## What is needed
For this exercise, return all the data exactly as it stands.

[Items from a dataset]
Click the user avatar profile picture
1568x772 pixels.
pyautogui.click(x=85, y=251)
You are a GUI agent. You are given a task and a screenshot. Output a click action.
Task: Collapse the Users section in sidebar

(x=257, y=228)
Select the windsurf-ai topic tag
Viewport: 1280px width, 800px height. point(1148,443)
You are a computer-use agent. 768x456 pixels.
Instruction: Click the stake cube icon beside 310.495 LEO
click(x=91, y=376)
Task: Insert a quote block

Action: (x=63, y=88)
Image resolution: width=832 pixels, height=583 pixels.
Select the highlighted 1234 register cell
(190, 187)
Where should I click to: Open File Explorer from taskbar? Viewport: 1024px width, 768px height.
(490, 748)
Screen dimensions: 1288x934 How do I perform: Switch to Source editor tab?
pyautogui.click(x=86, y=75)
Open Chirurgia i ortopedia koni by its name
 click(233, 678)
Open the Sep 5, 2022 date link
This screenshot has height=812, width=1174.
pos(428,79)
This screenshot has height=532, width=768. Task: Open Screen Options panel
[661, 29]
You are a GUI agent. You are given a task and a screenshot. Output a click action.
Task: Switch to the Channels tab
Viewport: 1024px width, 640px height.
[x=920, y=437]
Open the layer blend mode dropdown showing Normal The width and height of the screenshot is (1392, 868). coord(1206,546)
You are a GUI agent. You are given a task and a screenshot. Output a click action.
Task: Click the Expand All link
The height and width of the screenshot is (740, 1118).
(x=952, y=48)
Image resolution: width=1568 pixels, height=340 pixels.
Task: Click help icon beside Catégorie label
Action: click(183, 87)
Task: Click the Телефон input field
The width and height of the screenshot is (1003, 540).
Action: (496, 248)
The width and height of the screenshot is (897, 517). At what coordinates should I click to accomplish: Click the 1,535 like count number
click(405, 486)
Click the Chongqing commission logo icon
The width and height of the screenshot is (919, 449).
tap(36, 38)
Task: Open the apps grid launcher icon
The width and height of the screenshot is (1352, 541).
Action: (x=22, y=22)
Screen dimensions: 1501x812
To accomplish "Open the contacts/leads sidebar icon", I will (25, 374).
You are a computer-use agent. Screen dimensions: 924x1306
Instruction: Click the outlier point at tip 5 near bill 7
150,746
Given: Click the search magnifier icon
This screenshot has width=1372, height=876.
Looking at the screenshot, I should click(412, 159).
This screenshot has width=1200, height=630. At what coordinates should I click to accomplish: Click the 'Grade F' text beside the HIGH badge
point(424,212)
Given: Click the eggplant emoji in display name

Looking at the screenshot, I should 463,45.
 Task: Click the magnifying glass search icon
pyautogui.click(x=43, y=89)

## Result of this task
Click the user avatar profile picture
1568x772 pixels.
pyautogui.click(x=85, y=251)
You are a GUI agent. You are given a task and a screenshot. Output a click action.
Task: Collapse the Users section in sidebar

(x=257, y=228)
Select the windsurf-ai topic tag
Viewport: 1280px width, 800px height. point(1148,443)
You are a computer-use agent. 768x456 pixels.
Instruction: Click the stake cube icon beside 310.495 LEO
click(x=91, y=376)
Task: Insert a quote block

Action: (x=63, y=88)
Image resolution: width=832 pixels, height=583 pixels.
Select the highlighted 1234 register cell
(190, 187)
Where should I click to: Open File Explorer from taskbar? Viewport: 1024px width, 768px height.
(490, 748)
Screen dimensions: 1288x934 How do I perform: Switch to Source editor tab?
pyautogui.click(x=86, y=75)
Open Chirurgia i ortopedia koni by its name
 click(233, 678)
Open the Sep 5, 2022 date link
This screenshot has height=812, width=1174.
pos(428,79)
This screenshot has height=532, width=768. Task: Open Screen Options panel
[661, 29]
You are a GUI agent. You are given a task and a screenshot. Output a click action.
Task: Switch to the Channels tab
Viewport: 1024px width, 640px height.
[x=920, y=437]
Open the layer blend mode dropdown showing Normal The width and height of the screenshot is (1392, 868). coord(1206,546)
You are a GUI agent. You are given a task and a screenshot. Output a click action.
Task: Click the Expand All link
The height and width of the screenshot is (740, 1118).
(x=952, y=48)
Image resolution: width=1568 pixels, height=340 pixels.
Task: Click help icon beside Catégorie label
Action: click(183, 87)
Task: Click the Телефон input field
The width and height of the screenshot is (1003, 540).
Action: (496, 248)
The width and height of the screenshot is (897, 517). At what coordinates should I click to accomplish: Click the 1,535 like count number
click(405, 486)
Click the Chongqing commission logo icon
The width and height of the screenshot is (919, 449).
tap(36, 38)
Task: Open the apps grid launcher icon
The width and height of the screenshot is (1352, 541).
Action: (x=22, y=22)
Screen dimensions: 1501x812
To accomplish "Open the contacts/leads sidebar icon", I will (25, 374).
You are a computer-use agent. Screen dimensions: 924x1306
Instruction: Click the outlier point at tip 5 near bill 7
150,746
Given: Click the search magnifier icon
This screenshot has width=1372, height=876.
Looking at the screenshot, I should click(412, 159).
This screenshot has width=1200, height=630. At what coordinates should I click to accomplish: Click the 'Grade F' text beside the HIGH badge
point(424,212)
Given: Click the eggplant emoji in display name

Looking at the screenshot, I should 463,45.
 Task: Click the magnifying glass search icon
pyautogui.click(x=43, y=89)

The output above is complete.